La perspective d’une vaste zone de libre-échange unissant l’Union européenne et les pays du Mercosur se précise enfin. Les représentants des États membres pourraient donner leur feu vert ce vendredi, ouvrant la voie à une signature formelle dès lundi au Paraguay. Ce projet, initié en 1999, a connu de multiples rebondissements et périodes de stagnation, principalement en raison de sensibilités liées au secteur agricole.
Bruxelles considère cet accord comme une priorité stratégique, à la fois économique et géopolitique. Il s’agit de créer un espace commercial intégré regroupant plus de sept cents millions de consommateurs. Pour ses partisans, notamment l’Allemagne et l’Espagne, ce traité est un levier indispensable pour dynamiser l’économie européenne et diversifier ses partenariats face à un contexte international tendu.

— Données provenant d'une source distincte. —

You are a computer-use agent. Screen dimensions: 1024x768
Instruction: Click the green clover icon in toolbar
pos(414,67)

L’opposition la plus ferme émane de la France, qui a réaffirmé son refus jeudi soir. Le gouvernement français invoque un consensus politique national contre le texte, jugé défavorable aux agriculteurs. Plusieurs autres pays, comme l’Autriche, la Pologne, la Hongrie et l’Irlande, devraient également exprimer leur désaccord. Leur coalition ne disposerait toutefois pas des voix nécessaires pour former une minorité de blocage.

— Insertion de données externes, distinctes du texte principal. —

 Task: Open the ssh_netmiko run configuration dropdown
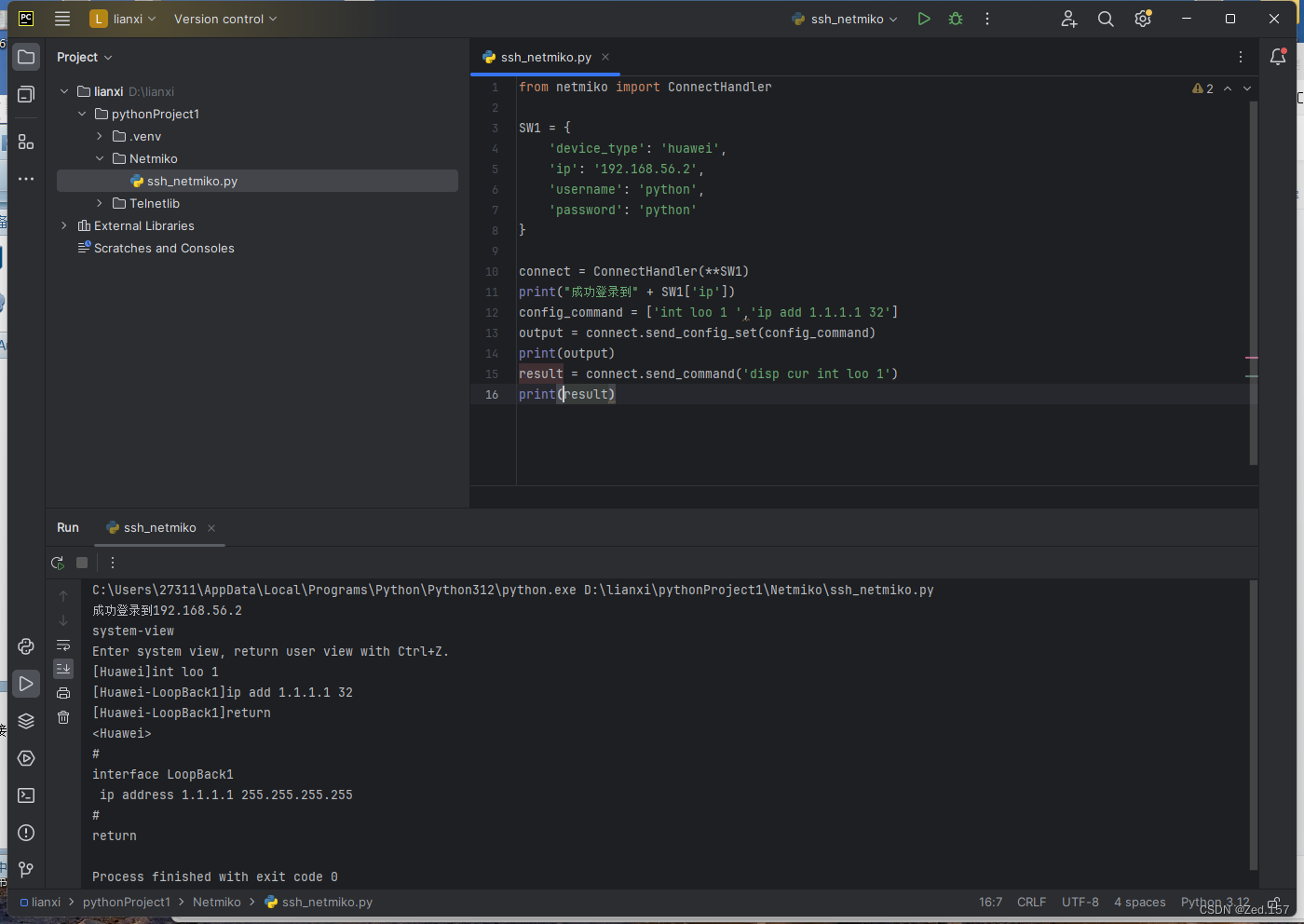tap(844, 18)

Les craintes portent essentiellement sur les importations de produits agricoles sud-américains, comme la viande bovine, la volaille ou le sucre. Les professionnels européens redoutent une concurrence jugée déloyale, fondée sur des standards sanitaires et environnementaux différents. Pour apaiser ces inquiétudes, la Commission européenne affirme avoir obtenu des garanties substantielles et renforcé les mécanismes de protection durant les ultimes rounds de négociation.
La situation politique intérieure française a complexifié la position de Paris. Sous la pression parlementaire, l’exécutif a finalement choisi une opposition frontale. Cette posture contraste avec celle de l’Italie, initialement réticente, qui semble désormais prête à soutenir l’accord, un revirement potentiellement décisif pour atteindre la majorité qualifiée.
Même en cas d’approbation par les États, le processus ne sera pas achevé. Le texte devra ensuite être soumis au Parlement européen pour ratification, une étape où le débat promet d’être intense. Plus d’une centaine d’eurodéputés envisageraient même une saisine de la justice européenne pour contester l’application du traité. L’issue du vote dans l’hémicycle strasbourgeois reste donc incertaine, laissant planer un dernier suspense sur cet ambitieux projet commercial.